══ Material for this exercise ══
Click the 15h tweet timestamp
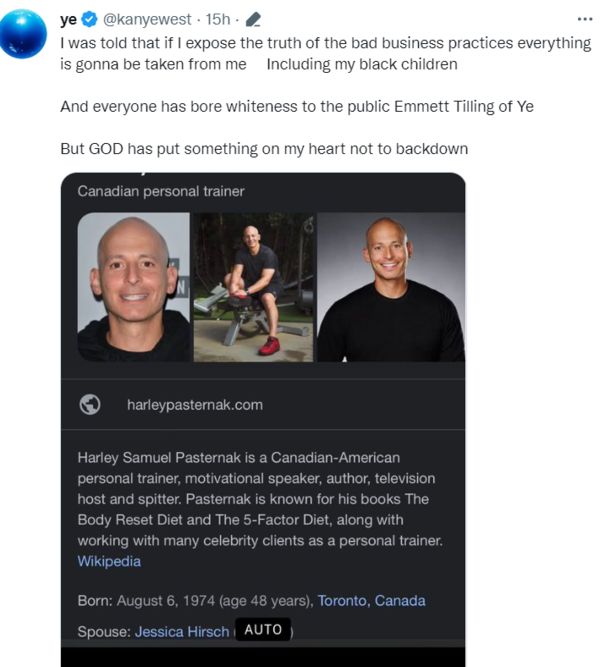Viewport: 600px width, 667px height. pyautogui.click(x=218, y=20)
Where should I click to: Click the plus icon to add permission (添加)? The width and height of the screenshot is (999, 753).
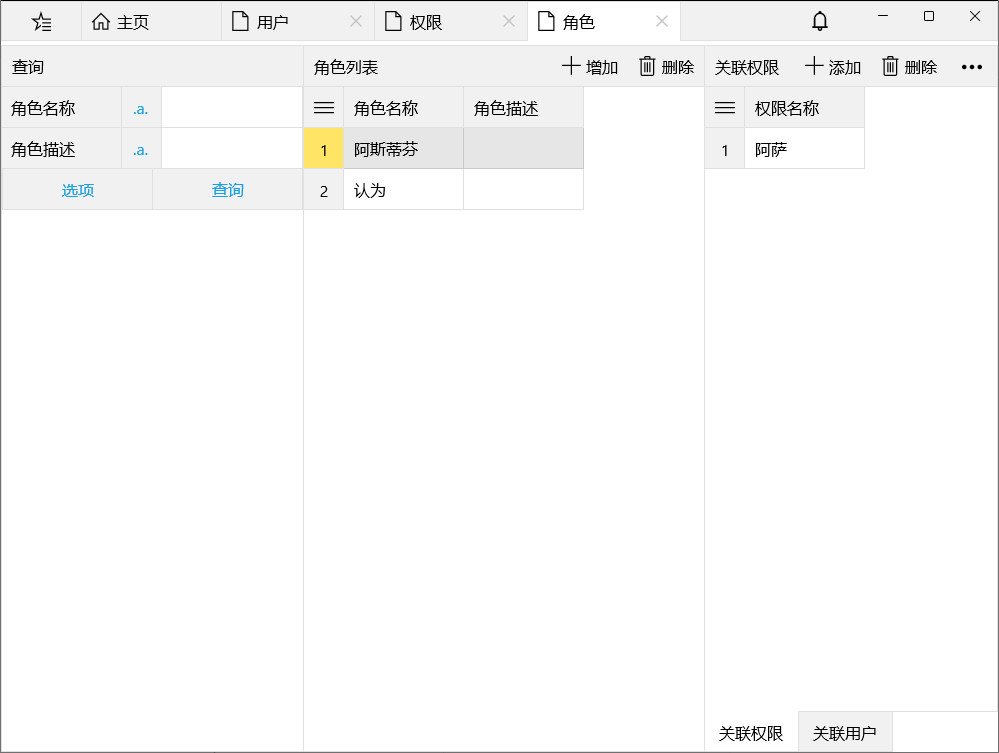(814, 67)
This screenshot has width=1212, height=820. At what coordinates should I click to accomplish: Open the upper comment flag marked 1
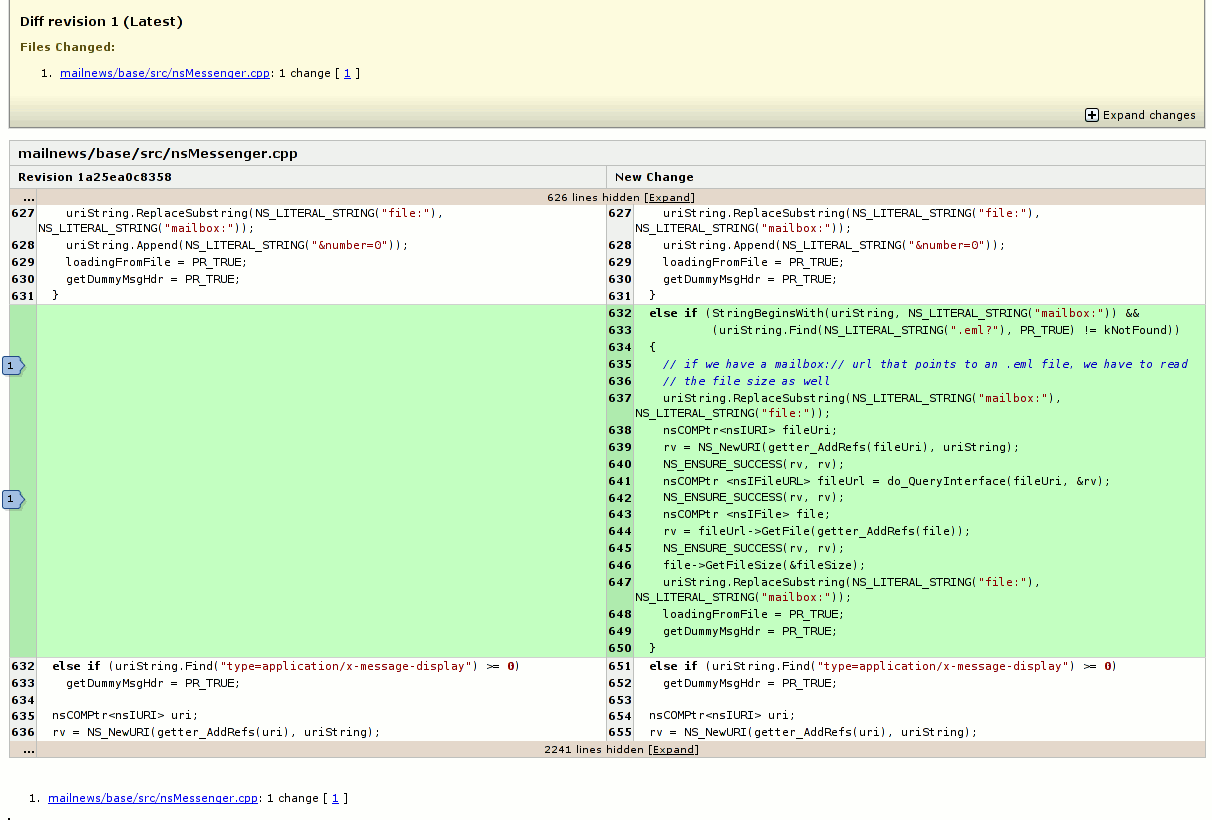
═══
Exercise brief | Please keep the pictures out and reproduce the records above exactly.

Output of the exercise |
Click the 15h tweet timestamp
Viewport: 600px width, 667px height. pyautogui.click(x=218, y=20)
Where should I click to: Click the plus icon to add permission (添加)? The width and height of the screenshot is (999, 753).
(814, 67)
This screenshot has width=1212, height=820. At what coordinates should I click to accomplish: Open the upper comment flag marked 1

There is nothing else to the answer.